[Stored entries]
<<<<
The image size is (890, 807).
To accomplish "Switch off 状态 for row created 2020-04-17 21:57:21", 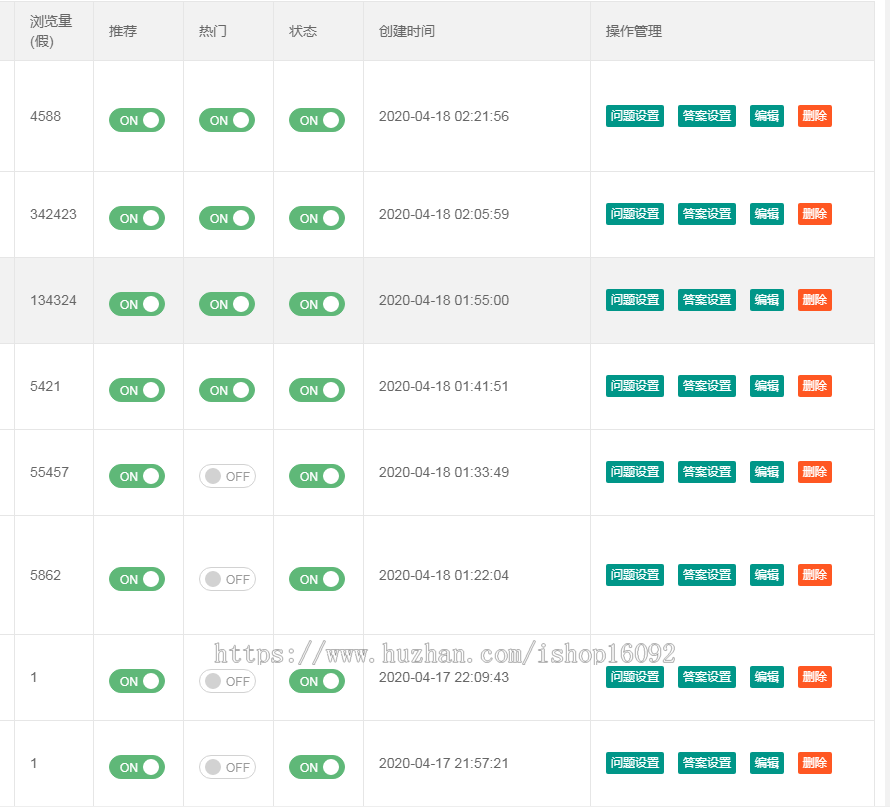I will point(316,767).
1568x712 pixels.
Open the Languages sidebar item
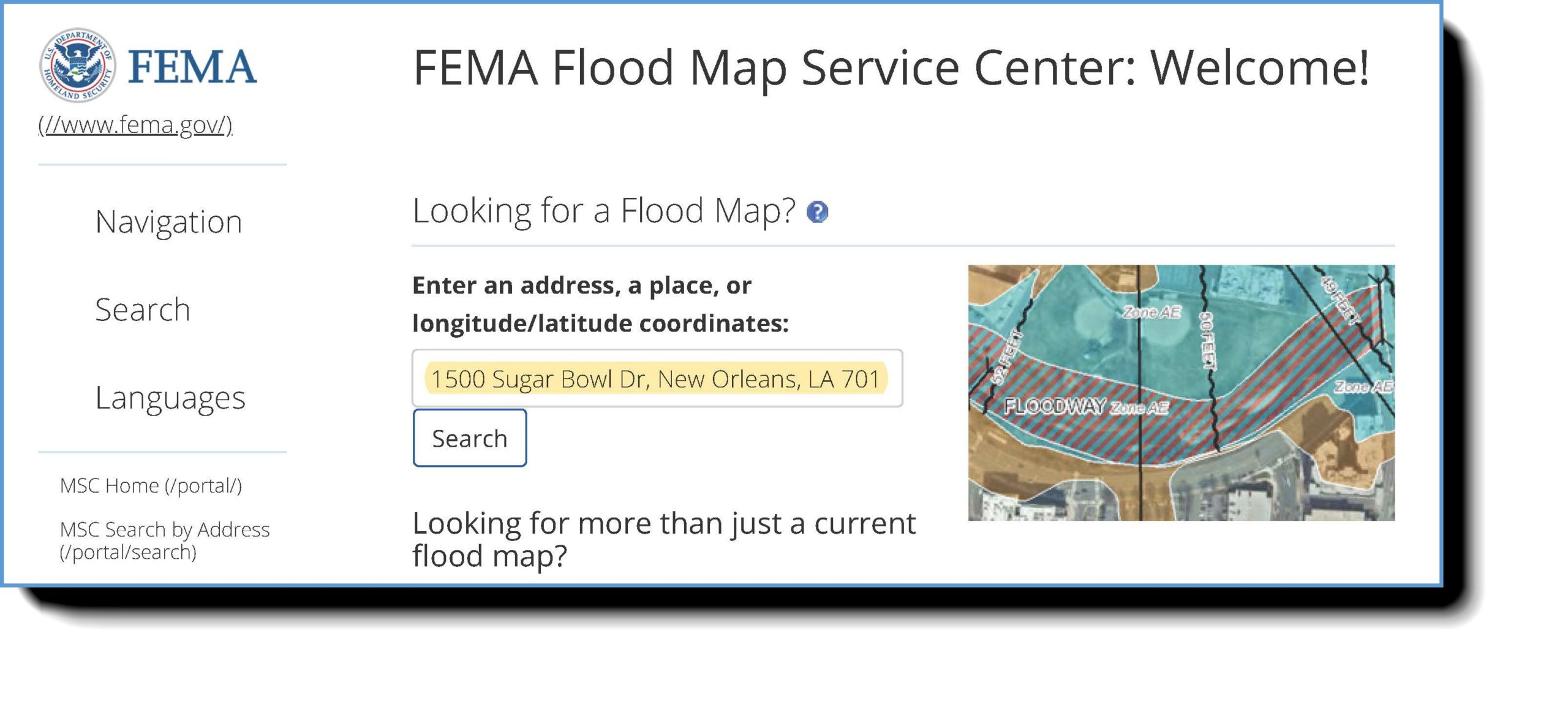170,398
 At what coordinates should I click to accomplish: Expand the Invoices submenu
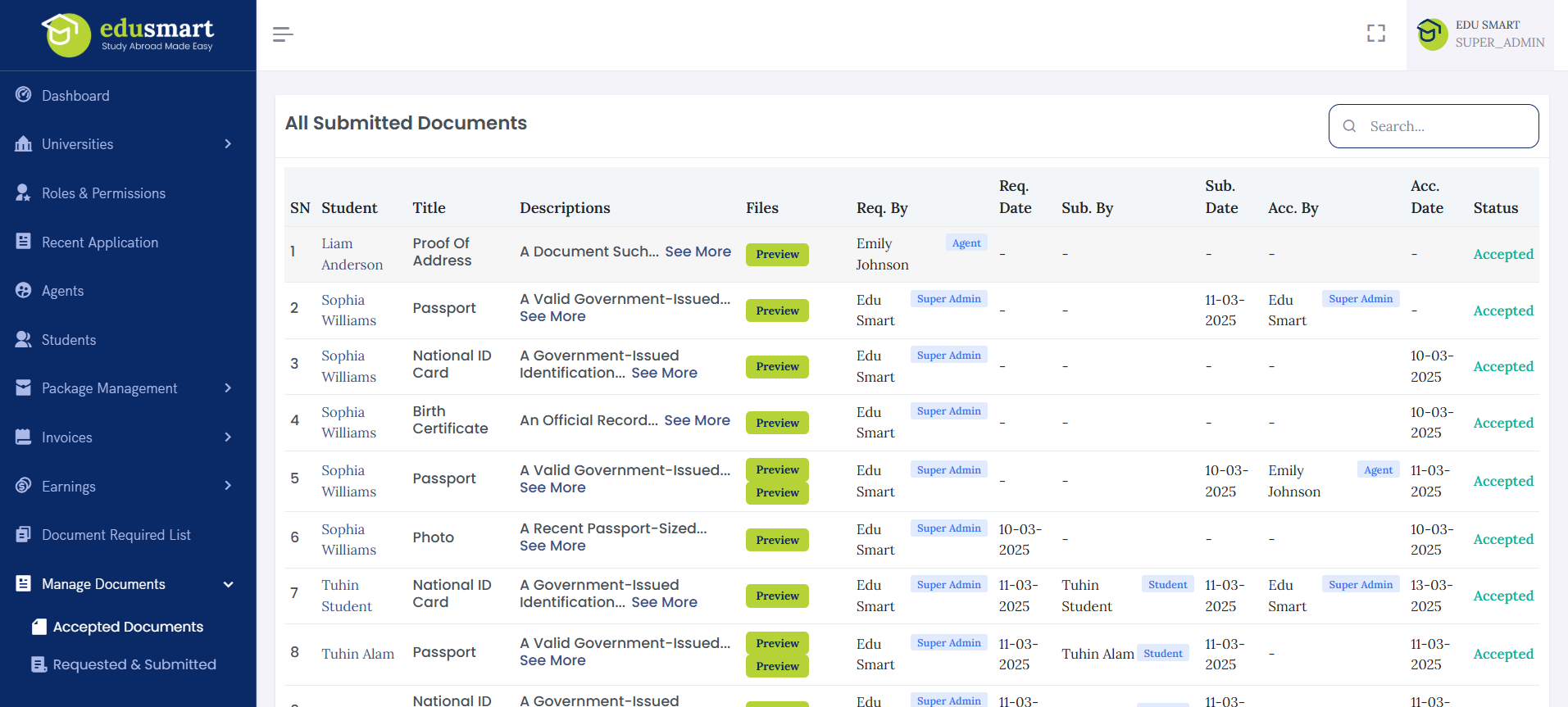[x=228, y=437]
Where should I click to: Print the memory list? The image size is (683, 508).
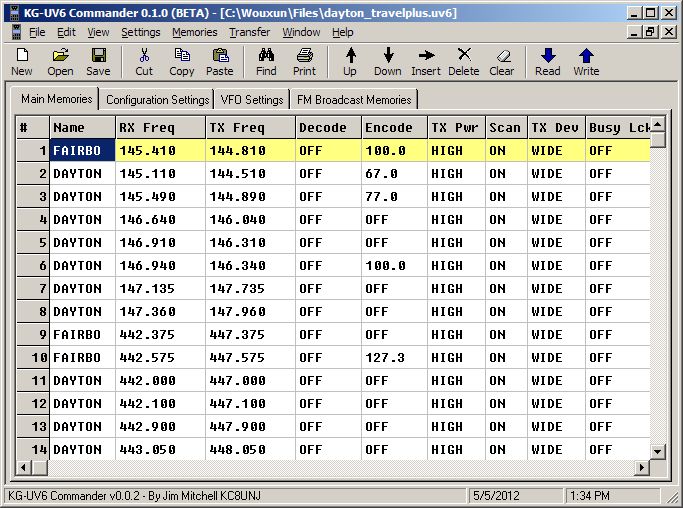click(x=305, y=61)
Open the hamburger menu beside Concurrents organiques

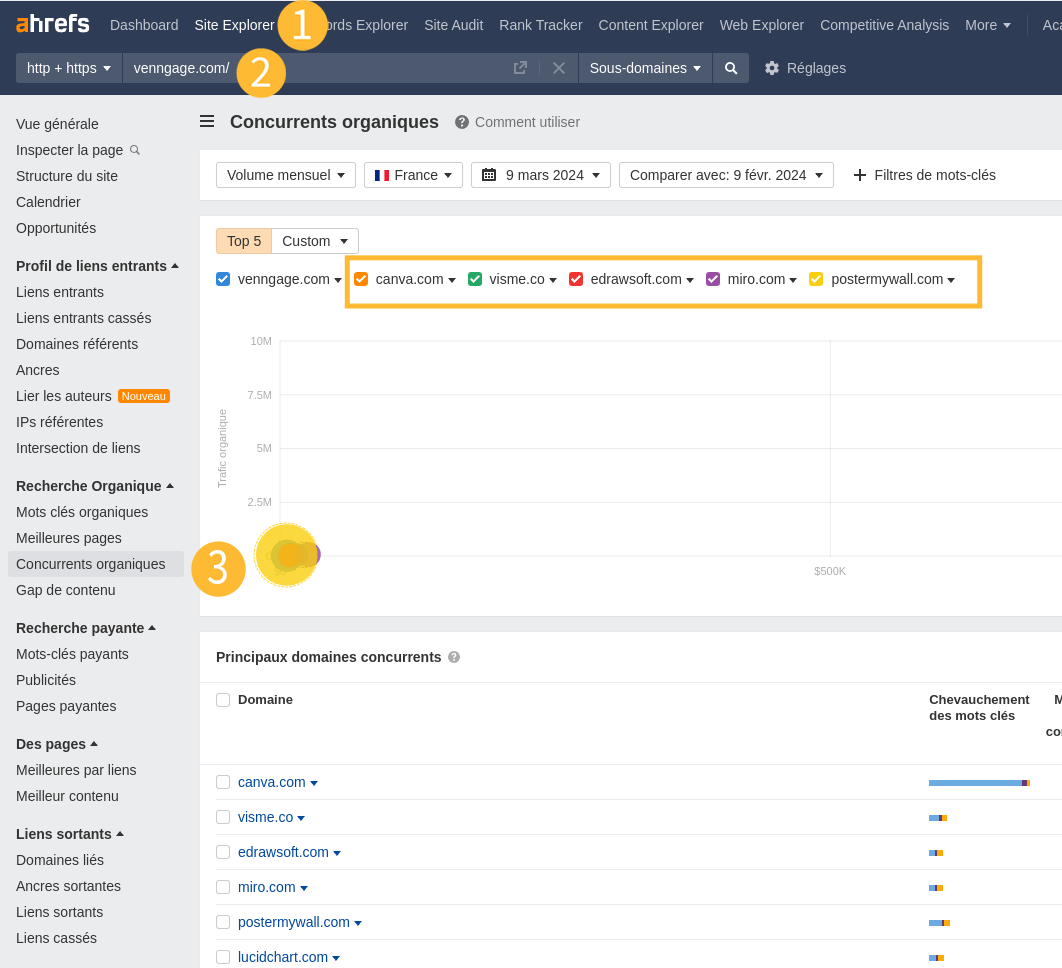(x=206, y=121)
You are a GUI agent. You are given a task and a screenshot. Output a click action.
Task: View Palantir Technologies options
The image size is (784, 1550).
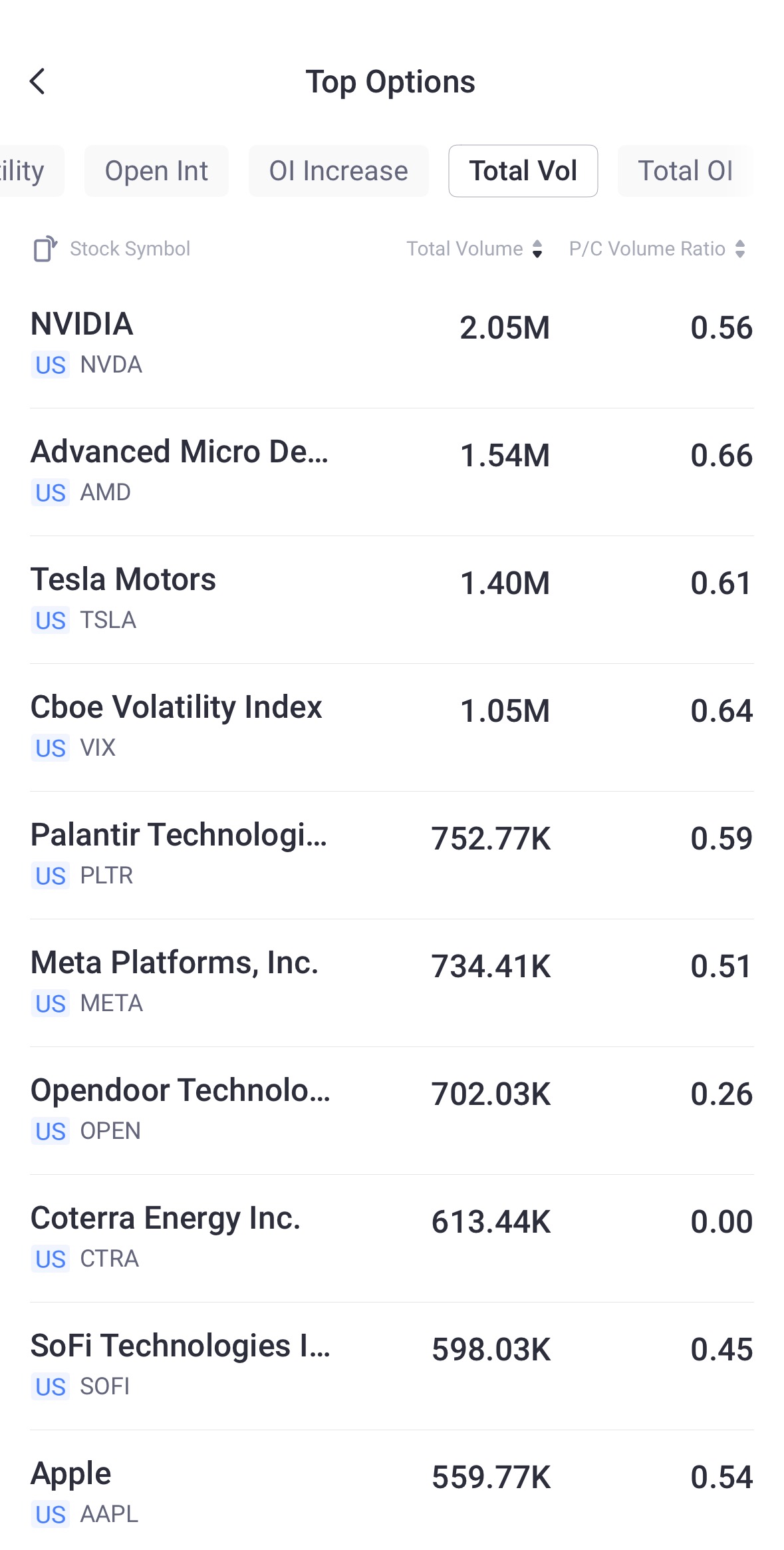(x=392, y=854)
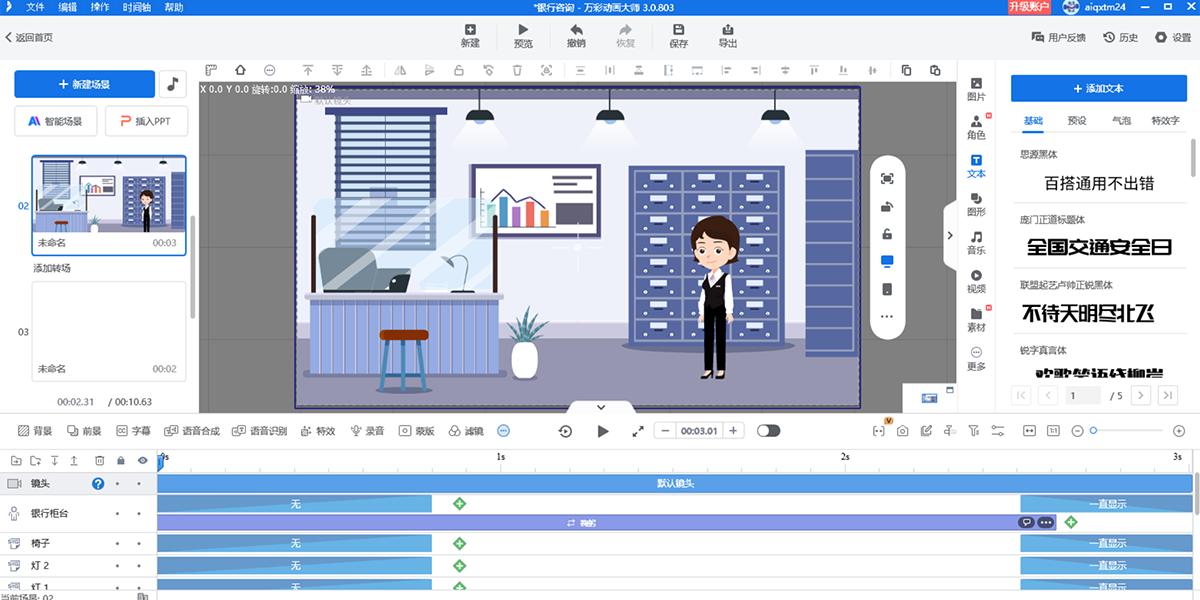Toggle visibility of all timeline layers
The height and width of the screenshot is (600, 1200).
point(141,460)
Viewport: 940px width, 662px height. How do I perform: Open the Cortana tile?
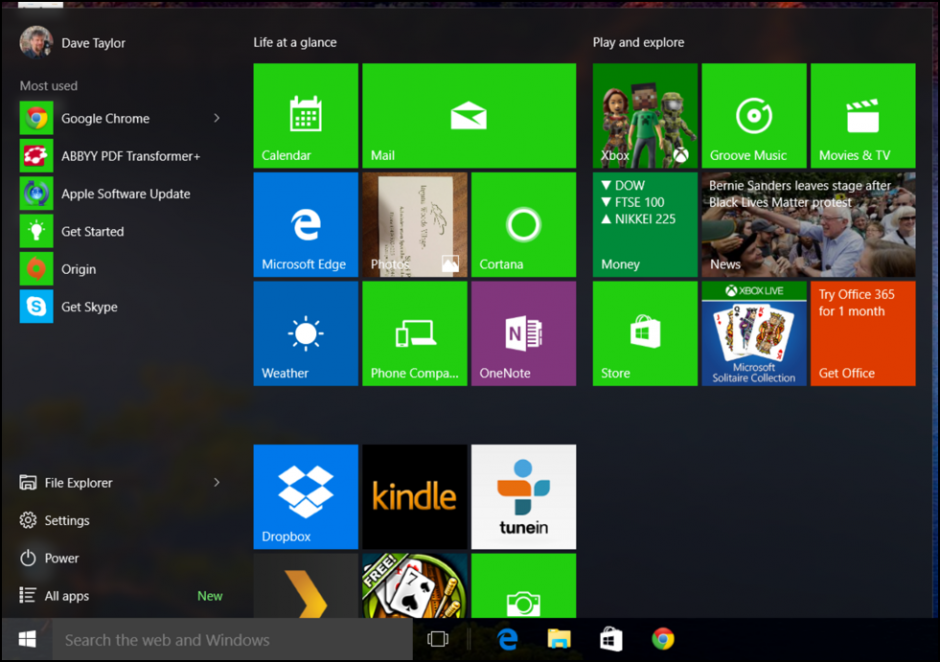(523, 224)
>>>>
● **Aim of the exercise**
Every line from the one containing "You are a GUI" to the final line of the records should be duplicated exactly; no picture is to be copied.

● **Answer to the exercise**
You are a GUI agent. You are given a task and a screenshot. Output a click action.
Task: View Palantir Technologies options
The image size is (784, 1550).
(x=392, y=854)
Toggle visibility of all timeline layers
The height and width of the screenshot is (600, 1200).
point(141,460)
Viewport: 940px width, 662px height. How do I perform: Open the Cortana tile?
(523, 224)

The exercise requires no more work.